● **Objective**: Render the records from the line with "What do you" up to and including the line with "center [19, 52]." as a Markdown table with the columns Row and Line. Give each line its own numbered row and leave out blank lines.

● **Exercise inputs**:
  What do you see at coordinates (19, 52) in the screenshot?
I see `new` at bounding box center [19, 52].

...

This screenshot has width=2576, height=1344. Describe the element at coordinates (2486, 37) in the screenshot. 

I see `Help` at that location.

...

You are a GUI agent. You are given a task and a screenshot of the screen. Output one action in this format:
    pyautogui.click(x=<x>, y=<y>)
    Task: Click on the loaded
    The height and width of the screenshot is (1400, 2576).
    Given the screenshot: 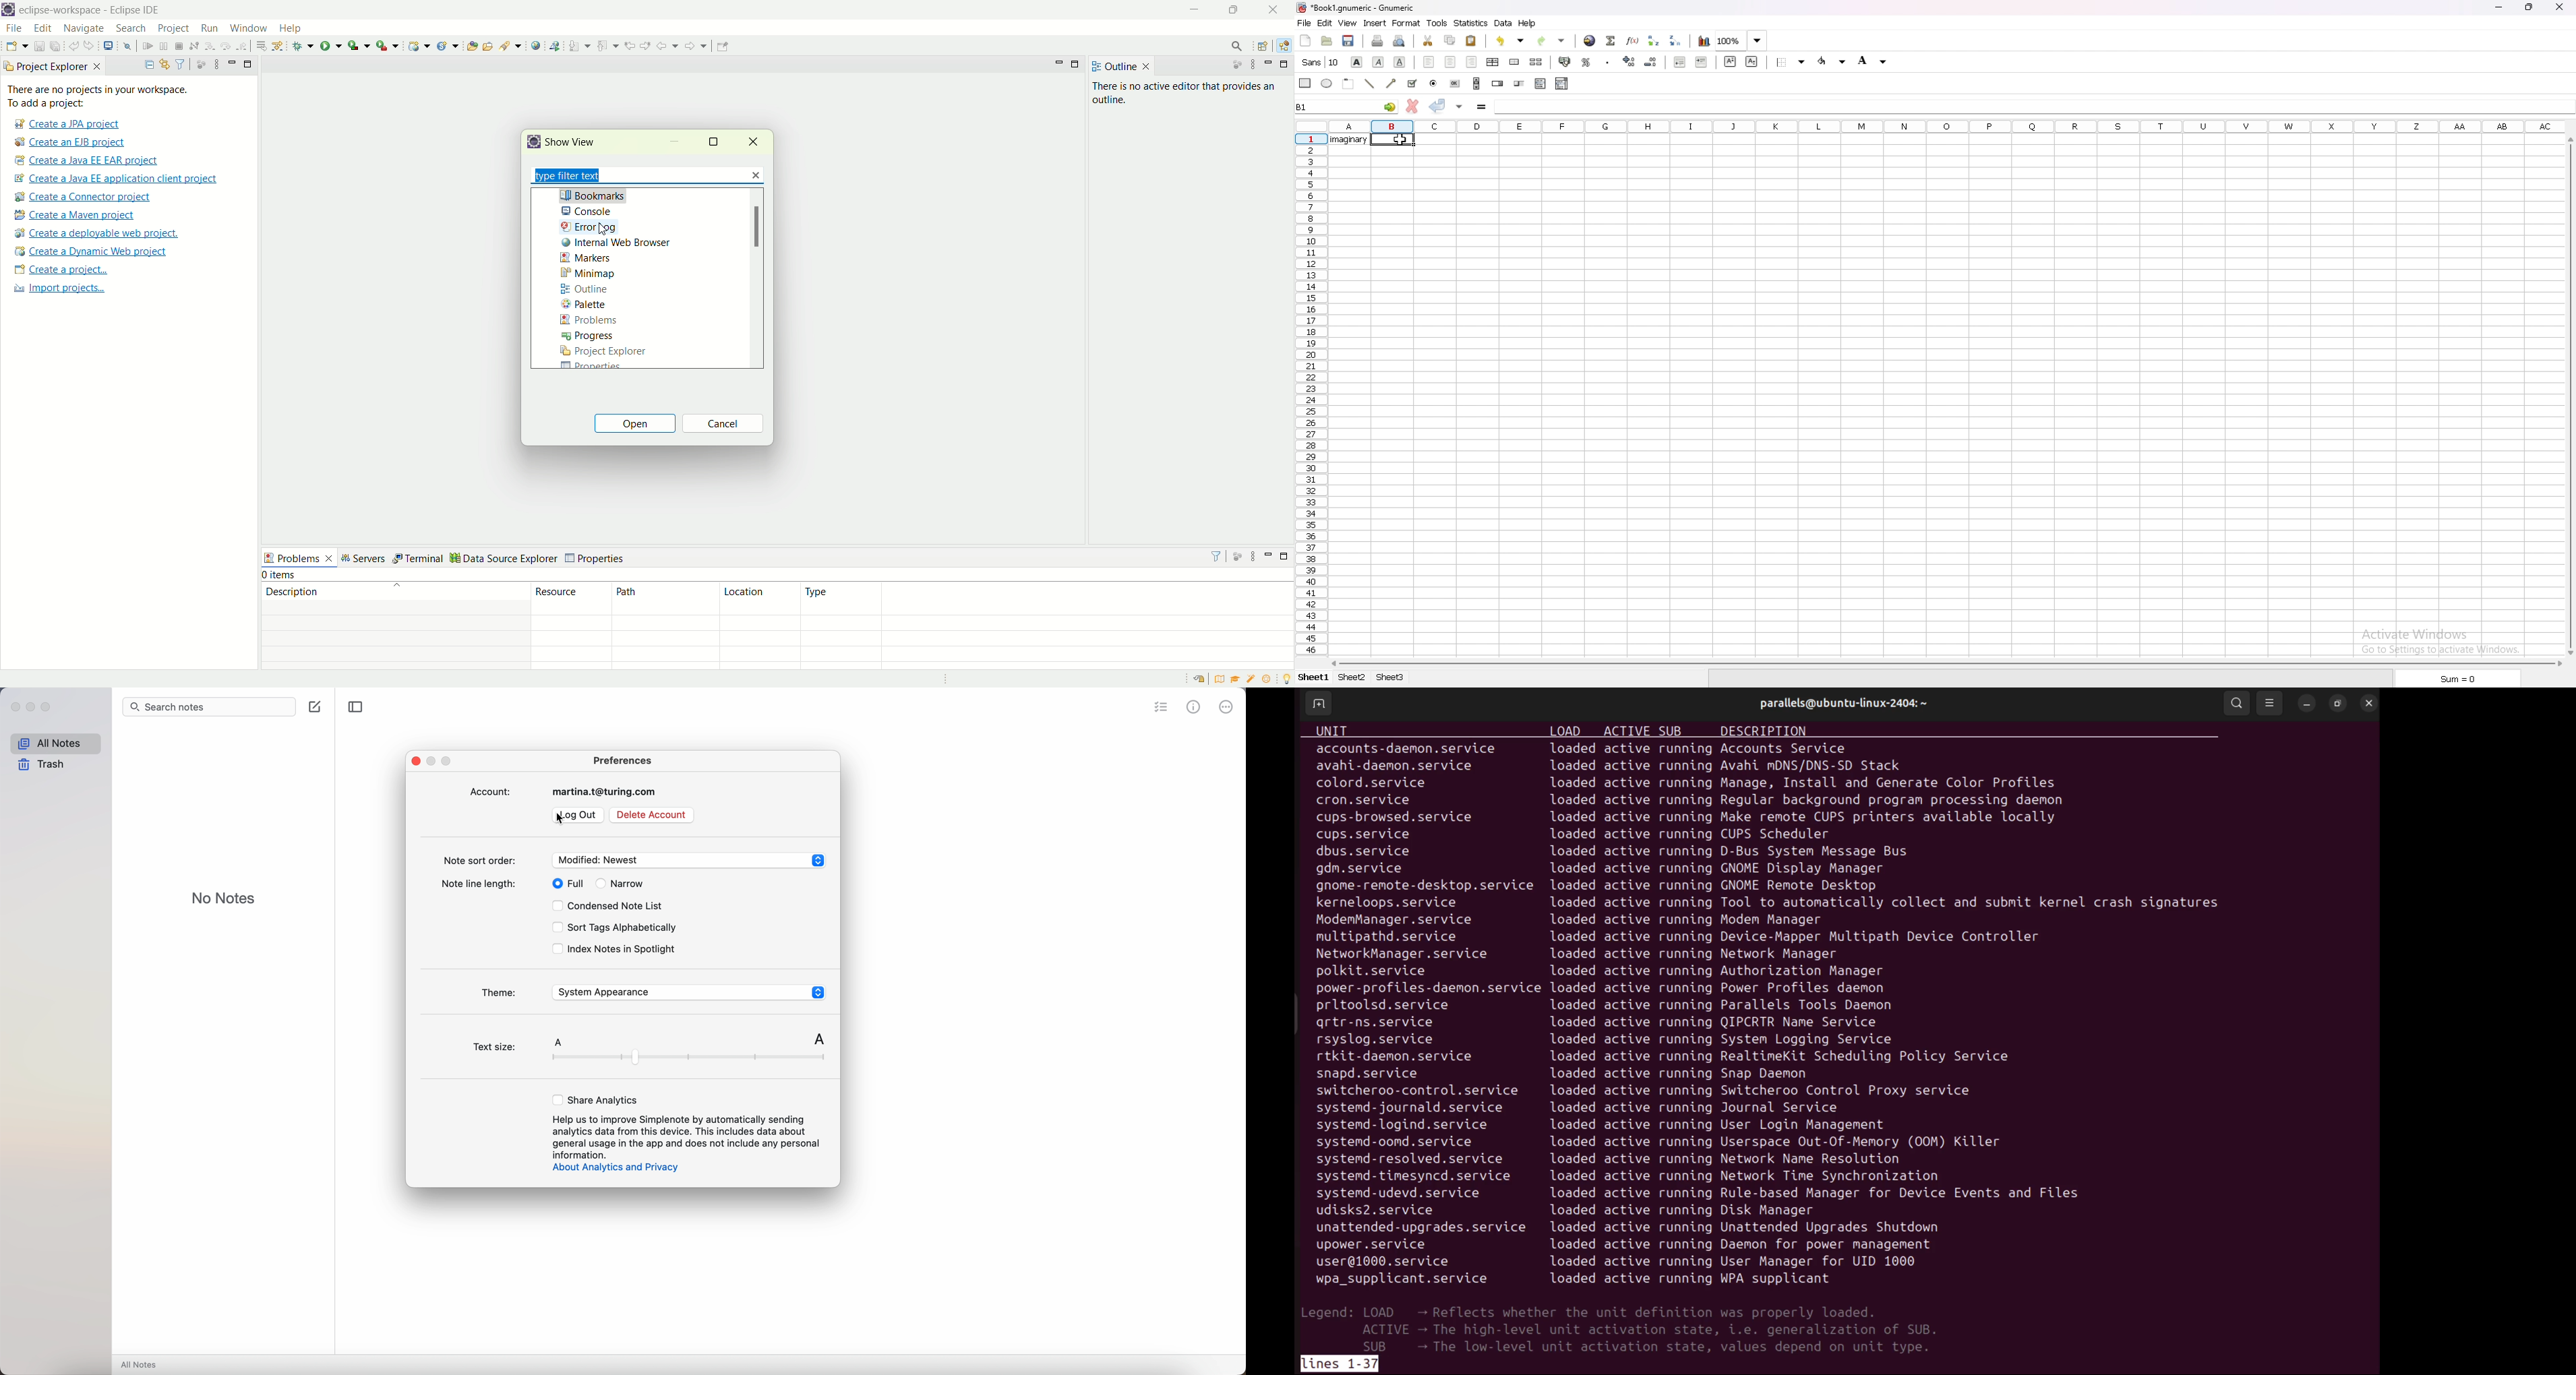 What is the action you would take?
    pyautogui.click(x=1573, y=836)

● **The output**:
| Row | Line |
|---|---|
| 1 |   What do you see at coordinates (19, 52) in the screenshot? |
| 2 | I see `new` at bounding box center [19, 52]. |